(INSTRUCTIONS FOR THE TASK)
In the records below, find the line with "You are a computer-use agent." and repeat exactly every line from it through the line with "Screen dimensions: 1470x812". Pictures stay out.

Source records:
== Segment start ==

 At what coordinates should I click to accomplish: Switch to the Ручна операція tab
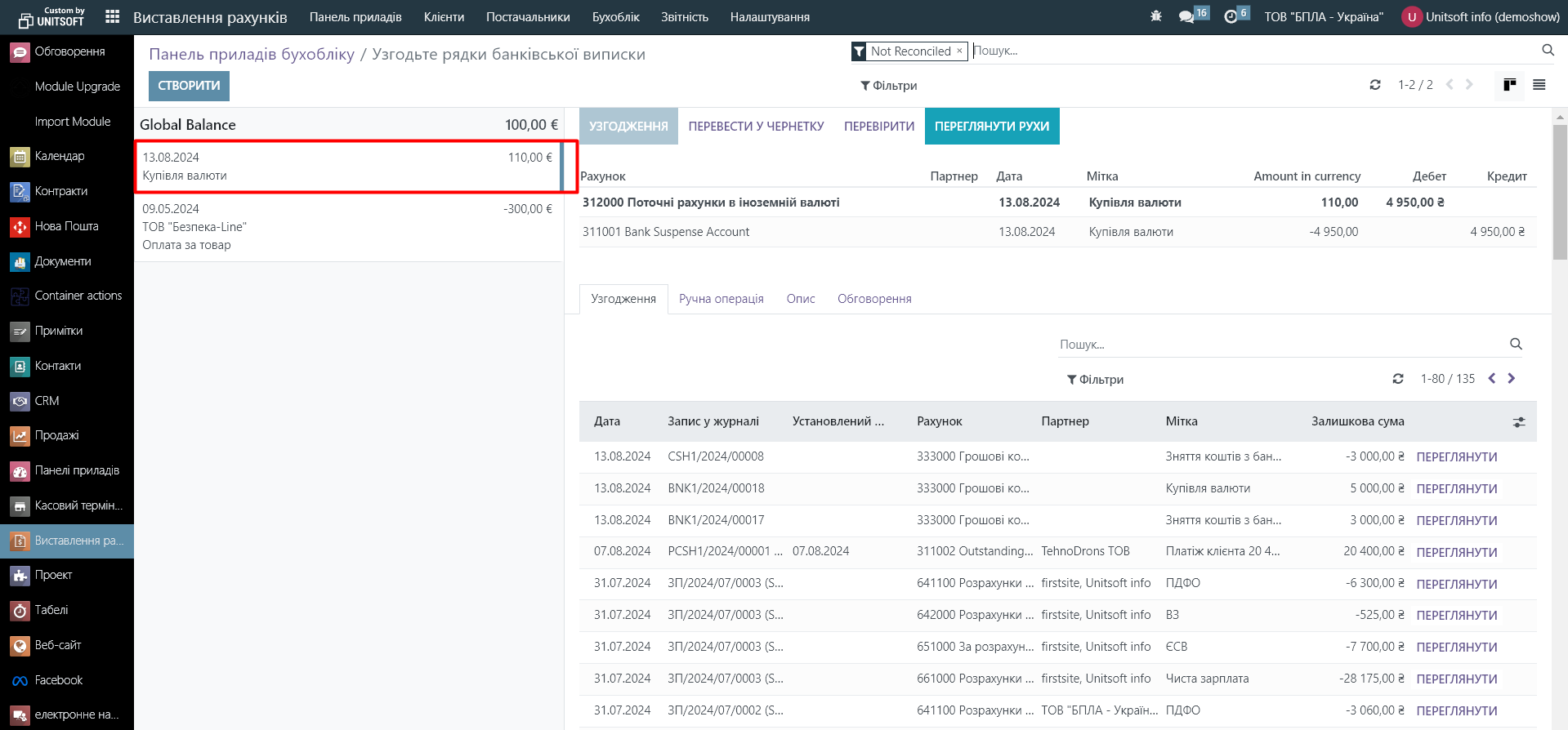[x=721, y=299]
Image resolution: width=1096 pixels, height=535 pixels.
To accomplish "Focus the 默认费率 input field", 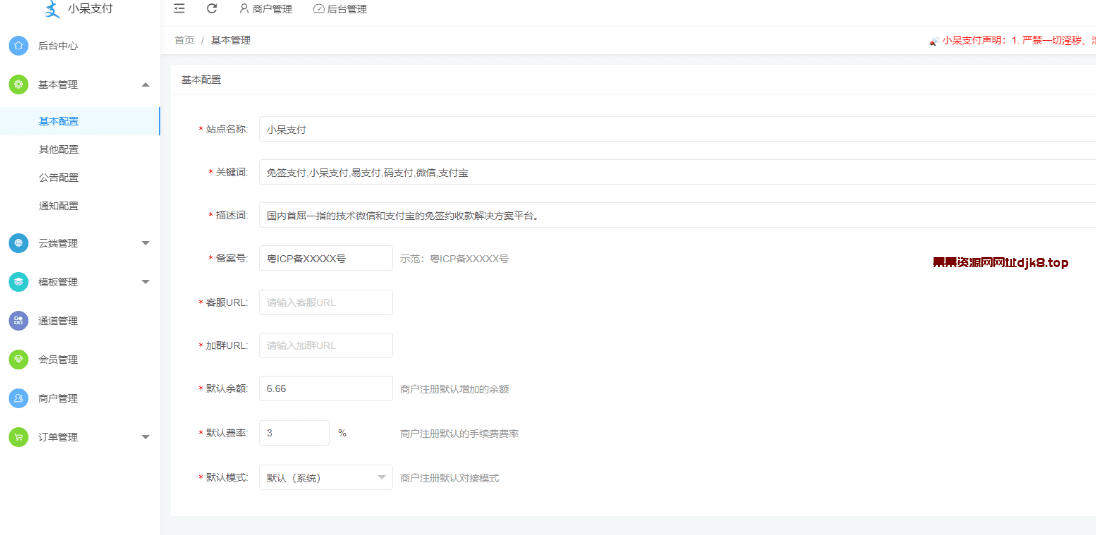I will [x=294, y=433].
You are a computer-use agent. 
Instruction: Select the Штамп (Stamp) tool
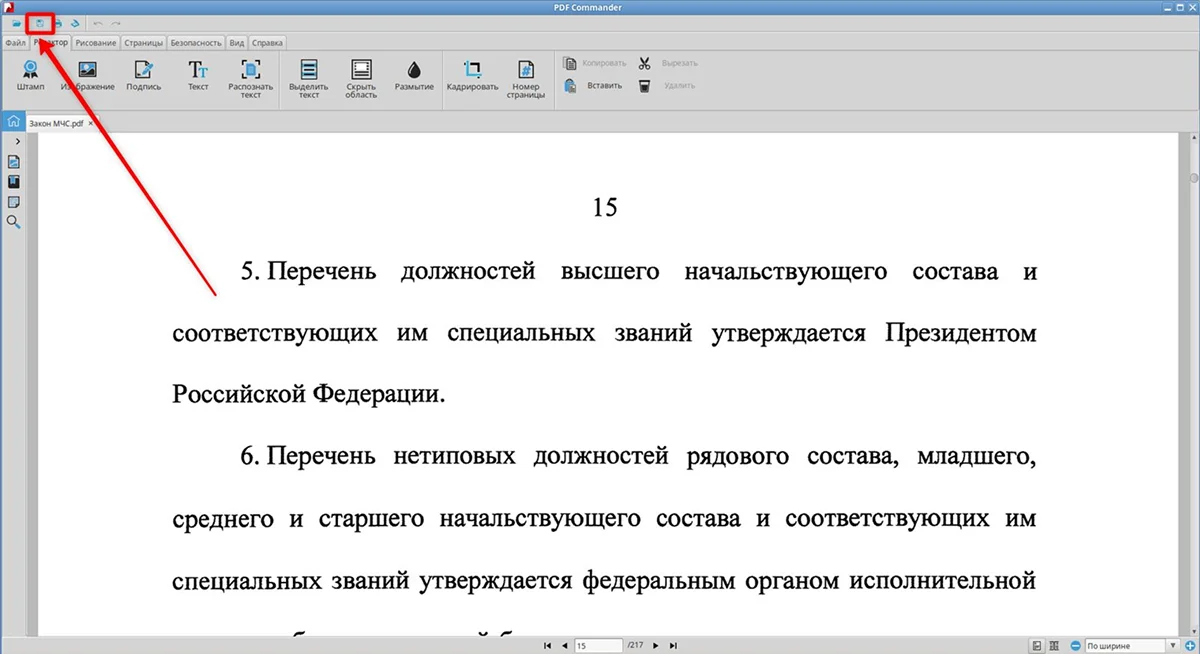[31, 75]
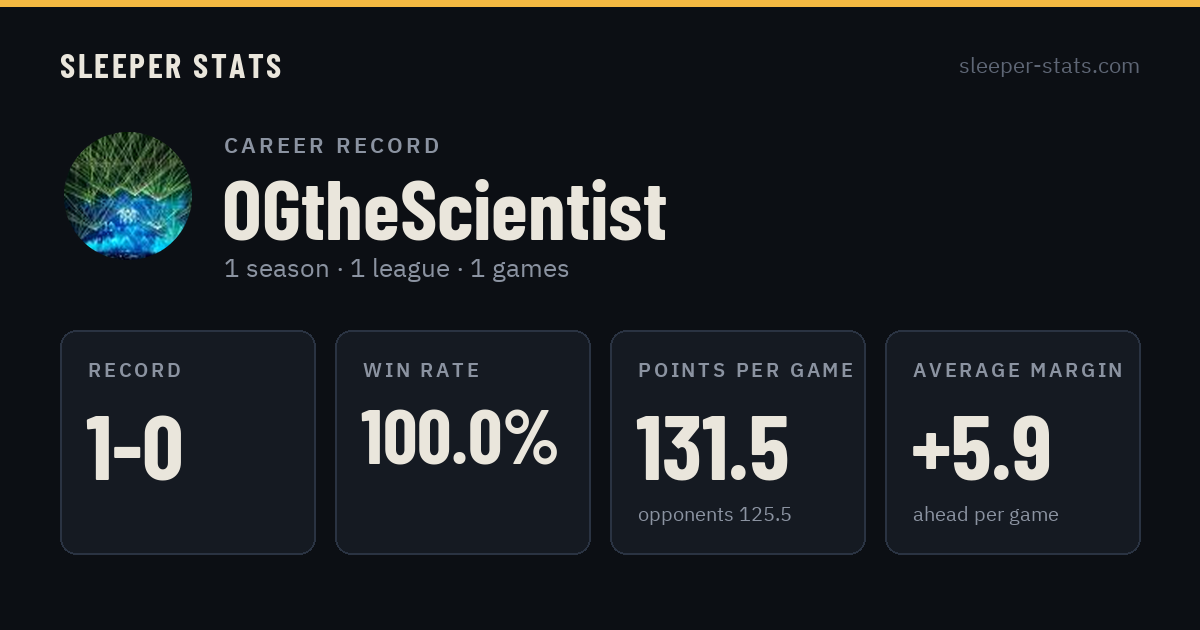Click the season, league, games summary line

tap(396, 269)
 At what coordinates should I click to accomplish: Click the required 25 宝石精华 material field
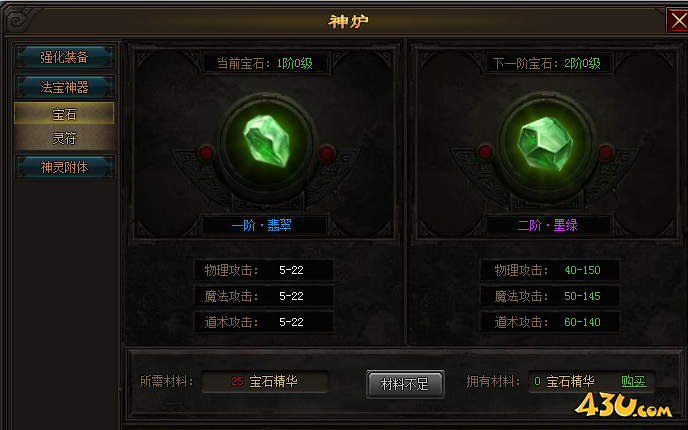coord(265,381)
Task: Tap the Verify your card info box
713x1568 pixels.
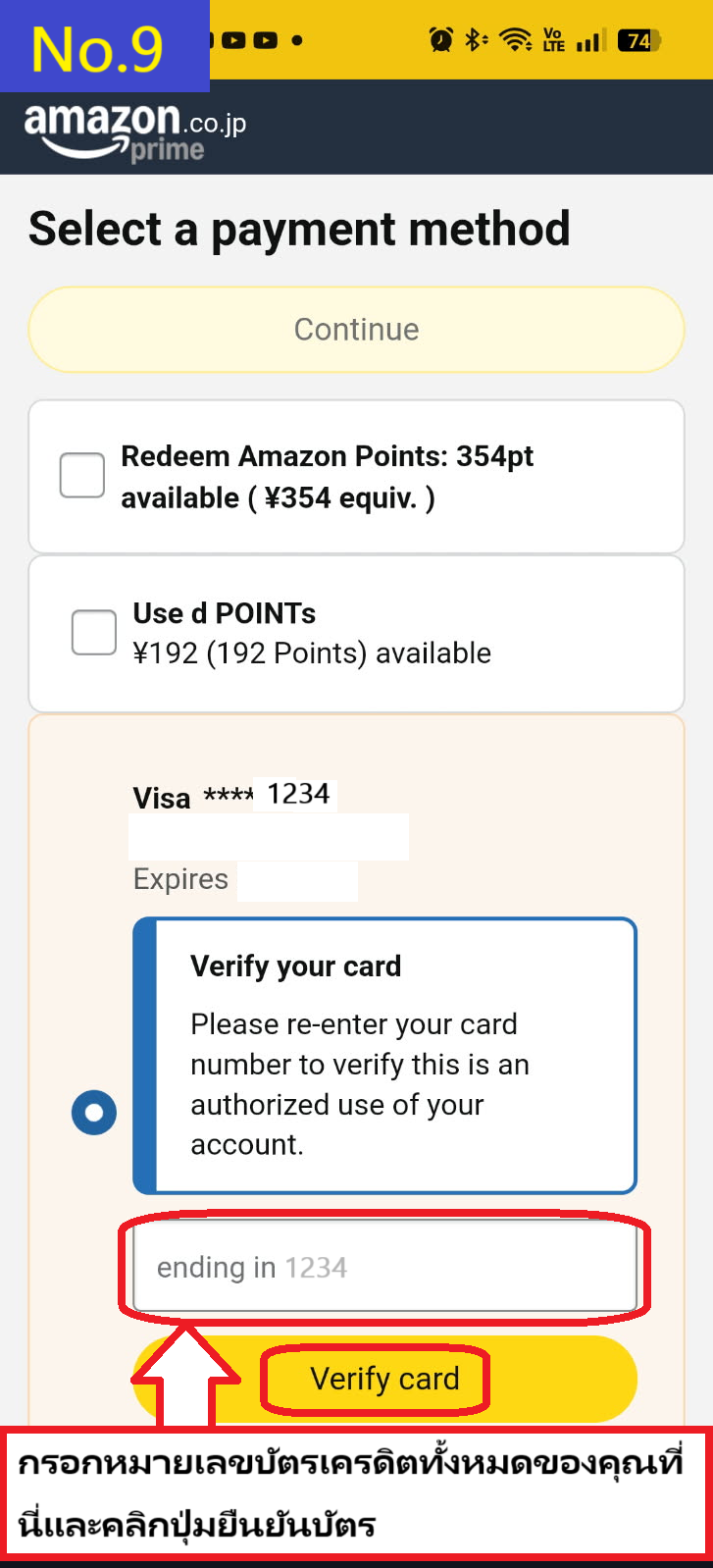Action: pyautogui.click(x=384, y=1055)
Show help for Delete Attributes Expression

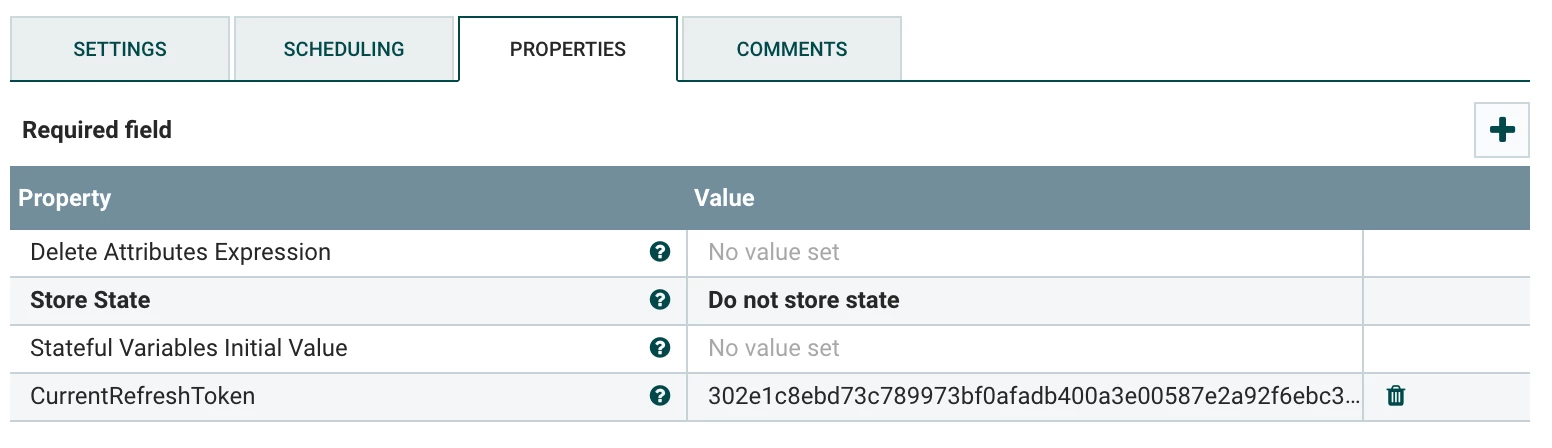pyautogui.click(x=659, y=252)
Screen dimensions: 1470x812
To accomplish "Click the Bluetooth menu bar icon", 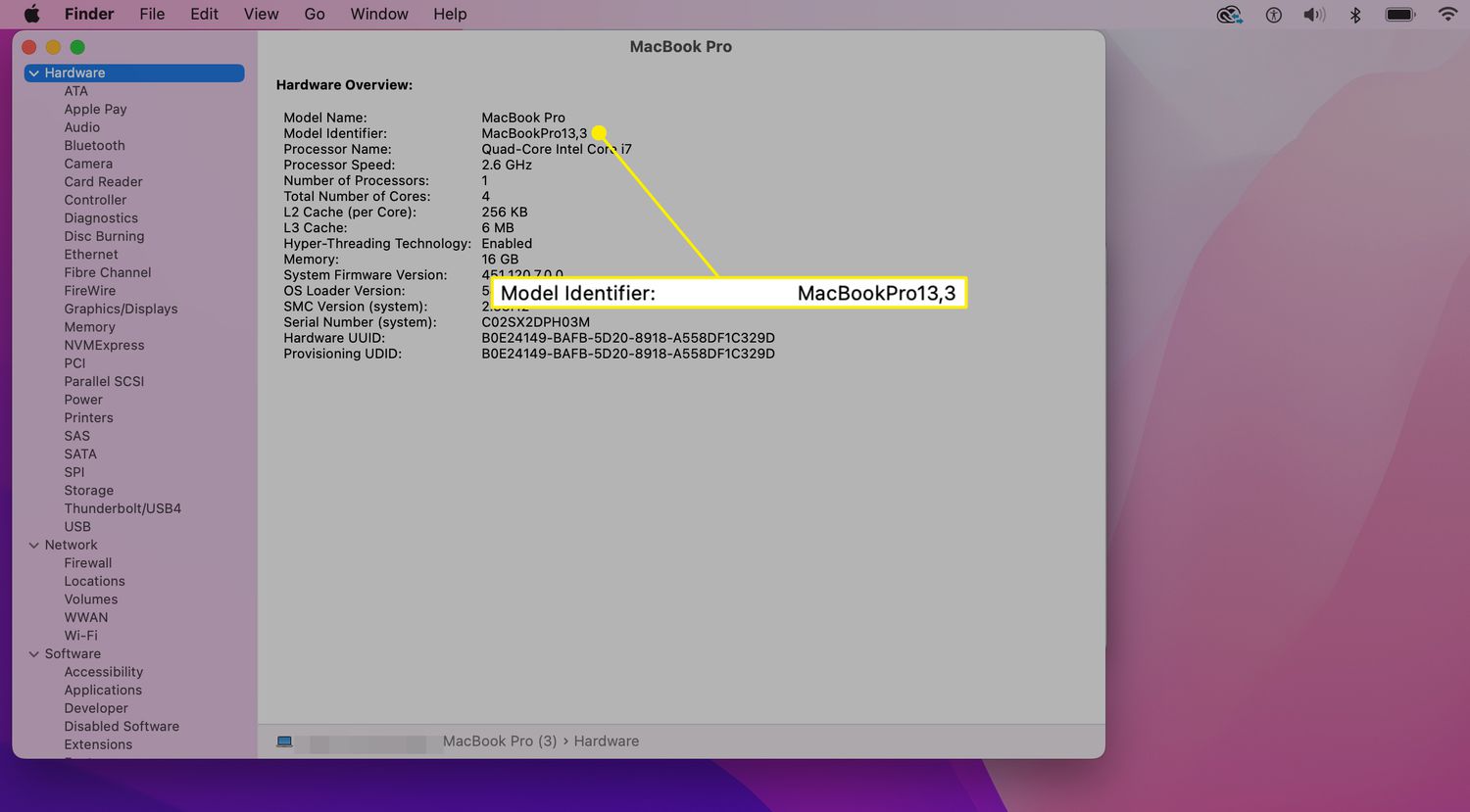I will 1355,14.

== Segment end ==

(EXERCISE SOLUTION)
You are a computer-use agent. 
Instruction: Select the Штамп (Stamp) tool
[31, 75]
Click the season, league, games summary line

tap(396, 269)
 At what coordinates should I click to accomplish: Click the required 25 宝石精华 material field
coord(265,381)
Task: Tap the Verify your card info box
713x1568 pixels.
Action: pyautogui.click(x=384, y=1055)
Show help for Delete Attributes Expression

pyautogui.click(x=659, y=252)
Screen dimensions: 1470x812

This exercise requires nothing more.